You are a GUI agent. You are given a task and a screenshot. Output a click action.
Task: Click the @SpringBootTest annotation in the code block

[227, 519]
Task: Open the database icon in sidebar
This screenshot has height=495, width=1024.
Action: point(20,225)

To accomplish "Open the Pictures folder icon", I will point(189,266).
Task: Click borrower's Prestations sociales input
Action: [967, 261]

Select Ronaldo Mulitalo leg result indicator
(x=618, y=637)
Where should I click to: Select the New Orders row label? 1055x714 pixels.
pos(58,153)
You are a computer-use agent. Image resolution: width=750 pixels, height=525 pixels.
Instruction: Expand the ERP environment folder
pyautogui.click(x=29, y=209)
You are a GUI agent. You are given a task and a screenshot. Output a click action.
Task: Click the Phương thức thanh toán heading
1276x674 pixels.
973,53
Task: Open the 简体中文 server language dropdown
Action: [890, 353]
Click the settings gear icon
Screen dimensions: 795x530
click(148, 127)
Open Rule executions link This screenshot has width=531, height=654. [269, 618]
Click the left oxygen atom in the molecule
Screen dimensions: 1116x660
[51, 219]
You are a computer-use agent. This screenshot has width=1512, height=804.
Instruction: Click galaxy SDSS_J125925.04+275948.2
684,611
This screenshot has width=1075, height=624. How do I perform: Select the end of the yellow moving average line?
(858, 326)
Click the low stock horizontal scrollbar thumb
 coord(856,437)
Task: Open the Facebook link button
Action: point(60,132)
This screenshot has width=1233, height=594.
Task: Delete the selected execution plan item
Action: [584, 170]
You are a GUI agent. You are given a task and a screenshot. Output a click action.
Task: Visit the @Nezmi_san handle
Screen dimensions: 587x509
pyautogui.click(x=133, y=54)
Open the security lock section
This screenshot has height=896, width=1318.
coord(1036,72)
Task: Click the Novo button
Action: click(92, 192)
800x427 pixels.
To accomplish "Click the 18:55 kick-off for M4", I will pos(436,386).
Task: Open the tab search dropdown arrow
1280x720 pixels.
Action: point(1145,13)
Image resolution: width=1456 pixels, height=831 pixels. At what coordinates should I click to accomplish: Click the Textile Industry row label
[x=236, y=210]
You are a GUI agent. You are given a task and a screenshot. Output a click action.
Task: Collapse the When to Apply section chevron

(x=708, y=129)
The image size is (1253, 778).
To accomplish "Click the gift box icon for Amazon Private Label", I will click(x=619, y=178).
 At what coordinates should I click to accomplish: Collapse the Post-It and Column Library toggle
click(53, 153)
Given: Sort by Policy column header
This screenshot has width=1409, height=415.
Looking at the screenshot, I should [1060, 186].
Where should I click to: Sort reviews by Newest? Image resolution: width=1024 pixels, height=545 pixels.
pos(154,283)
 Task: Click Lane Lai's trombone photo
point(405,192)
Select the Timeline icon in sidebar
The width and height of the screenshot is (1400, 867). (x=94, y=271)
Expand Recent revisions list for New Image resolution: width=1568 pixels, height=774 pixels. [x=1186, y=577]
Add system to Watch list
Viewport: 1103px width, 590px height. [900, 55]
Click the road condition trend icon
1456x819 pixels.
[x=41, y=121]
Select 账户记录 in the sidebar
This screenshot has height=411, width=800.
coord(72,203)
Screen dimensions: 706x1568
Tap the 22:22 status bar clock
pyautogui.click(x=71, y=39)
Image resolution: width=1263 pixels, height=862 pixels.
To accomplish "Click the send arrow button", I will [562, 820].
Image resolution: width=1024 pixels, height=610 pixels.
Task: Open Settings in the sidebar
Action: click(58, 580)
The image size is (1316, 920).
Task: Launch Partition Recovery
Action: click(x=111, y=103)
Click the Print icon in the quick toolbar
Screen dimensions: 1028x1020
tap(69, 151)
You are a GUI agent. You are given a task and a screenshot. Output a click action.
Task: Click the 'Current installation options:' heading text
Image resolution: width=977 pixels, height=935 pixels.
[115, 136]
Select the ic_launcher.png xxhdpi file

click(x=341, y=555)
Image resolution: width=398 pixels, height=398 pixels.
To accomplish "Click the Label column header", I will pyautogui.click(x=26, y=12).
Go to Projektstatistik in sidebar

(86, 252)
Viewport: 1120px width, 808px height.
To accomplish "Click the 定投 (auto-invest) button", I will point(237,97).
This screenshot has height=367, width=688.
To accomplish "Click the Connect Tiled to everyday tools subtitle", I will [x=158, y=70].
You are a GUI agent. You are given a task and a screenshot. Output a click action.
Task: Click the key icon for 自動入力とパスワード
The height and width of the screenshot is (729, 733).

Required work:
Output every record without changing any wording.

Exercise solution:
You are a GUI agent. You are given a task and a screenshot. Output a click action.
Task: Click the @SpringBootTest annotation in the code block

[227, 519]
Task: Open the database icon in sidebar
This screenshot has height=495, width=1024.
Action: point(20,225)

To accomplish "Open the Pictures folder icon", I will point(189,266).
Task: Click borrower's Prestations sociales input
Action: [967, 261]

Select Ronaldo Mulitalo leg result indicator
(x=618, y=637)
Where should I click to: Select the New Orders row label? 1055x714 pixels.
pos(58,153)
You are a computer-use agent. Image resolution: width=750 pixels, height=525 pixels.
Instruction: Expand the ERP environment folder
pyautogui.click(x=29, y=209)
You are a GUI agent. You are given a task and a screenshot. Output a click action.
Task: Click the Phương thức thanh toán heading
1276x674 pixels.
973,53
Task: Open the 简体中文 server language dropdown
Action: [890, 353]
Click the settings gear icon
Screen dimensions: 795x530
click(148, 127)
Open Rule executions link This screenshot has width=531, height=654. [269, 618]
Click the left oxygen atom in the molecule
Screen dimensions: 1116x660
[51, 219]
You are a computer-use agent. This screenshot has width=1512, height=804.
Instruction: Click galaxy SDSS_J125925.04+275948.2
684,611
This screenshot has width=1075, height=624. How do I perform: Select the end of the yellow moving average line?
(858, 326)
Click the low stock horizontal scrollbar thumb
 coord(856,437)
Task: Open the Facebook link button
Action: point(60,132)
This screenshot has width=1233, height=594.
Task: Delete the selected execution plan item
Action: [584, 170]
You are a GUI agent. You are given a task and a screenshot. Output a click action.
Task: Visit the @Nezmi_san handle
Screen dimensions: 587x509
pyautogui.click(x=133, y=54)
Open the security lock section
This screenshot has height=896, width=1318.
coord(1036,72)
Task: Click the Novo button
Action: click(92, 192)
800x427 pixels.
To accomplish "Click the 18:55 kick-off for M4", I will pos(436,386).
Task: Open the tab search dropdown arrow
1280x720 pixels.
Action: point(1145,13)
Image resolution: width=1456 pixels, height=831 pixels. At what coordinates should I click to accomplish: Click the Textile Industry row label
[x=236, y=210]
You are a GUI agent. You are given a task and a screenshot. Output a click action.
Task: Collapse the When to Apply section chevron

(x=708, y=129)
The image size is (1253, 778).
To accomplish "Click the gift box icon for Amazon Private Label", I will click(x=619, y=178).
 At what coordinates should I click to accomplish: Collapse the Post-It and Column Library toggle
click(53, 153)
Given: Sort by Policy column header
This screenshot has width=1409, height=415.
Looking at the screenshot, I should [1060, 186].
Where should I click to: Sort reviews by Newest? Image resolution: width=1024 pixels, height=545 pixels.
pos(154,283)
 Task: Click Lane Lai's trombone photo
point(405,192)
Select the Timeline icon in sidebar
The width and height of the screenshot is (1400, 867). (x=94, y=271)
Expand Recent revisions list for New Image resolution: width=1568 pixels, height=774 pixels. [x=1186, y=577]
Add system to Watch list
Viewport: 1103px width, 590px height. [900, 55]
Click the road condition trend icon
1456x819 pixels.
[x=41, y=121]
Select 账户记录 in the sidebar
This screenshot has height=411, width=800.
coord(72,203)
Screen dimensions: 706x1568
Tap the 22:22 status bar clock
pyautogui.click(x=71, y=39)
Image resolution: width=1263 pixels, height=862 pixels.
To accomplish "Click the send arrow button", I will [562, 820].
Image resolution: width=1024 pixels, height=610 pixels.
Task: Open Settings in the sidebar
Action: click(58, 580)
The image size is (1316, 920).
Task: Launch Partition Recovery
Action: click(x=111, y=103)
Click the Print icon in the quick toolbar
Screen dimensions: 1028x1020
tap(69, 151)
You are a GUI agent. You are given a task and a screenshot. Output a click action.
Task: Click the 'Current installation options:' heading text
Image resolution: width=977 pixels, height=935 pixels.
[115, 136]
Select the ic_launcher.png xxhdpi file

click(x=341, y=555)
Image resolution: width=398 pixels, height=398 pixels.
To accomplish "Click the Label column header", I will pyautogui.click(x=26, y=12).
Go to Projektstatistik in sidebar

(86, 252)
Viewport: 1120px width, 808px height.
To accomplish "Click the 定投 (auto-invest) button", I will point(237,97).
This screenshot has height=367, width=688.
To accomplish "Click the Connect Tiled to everyday tools subtitle", I will [x=158, y=70].
You are a GUI agent. You are given a task and a screenshot. Output a click action.
Task: Click the key icon for 自動入力とパスワード
The height and width of the screenshot is (729, 733).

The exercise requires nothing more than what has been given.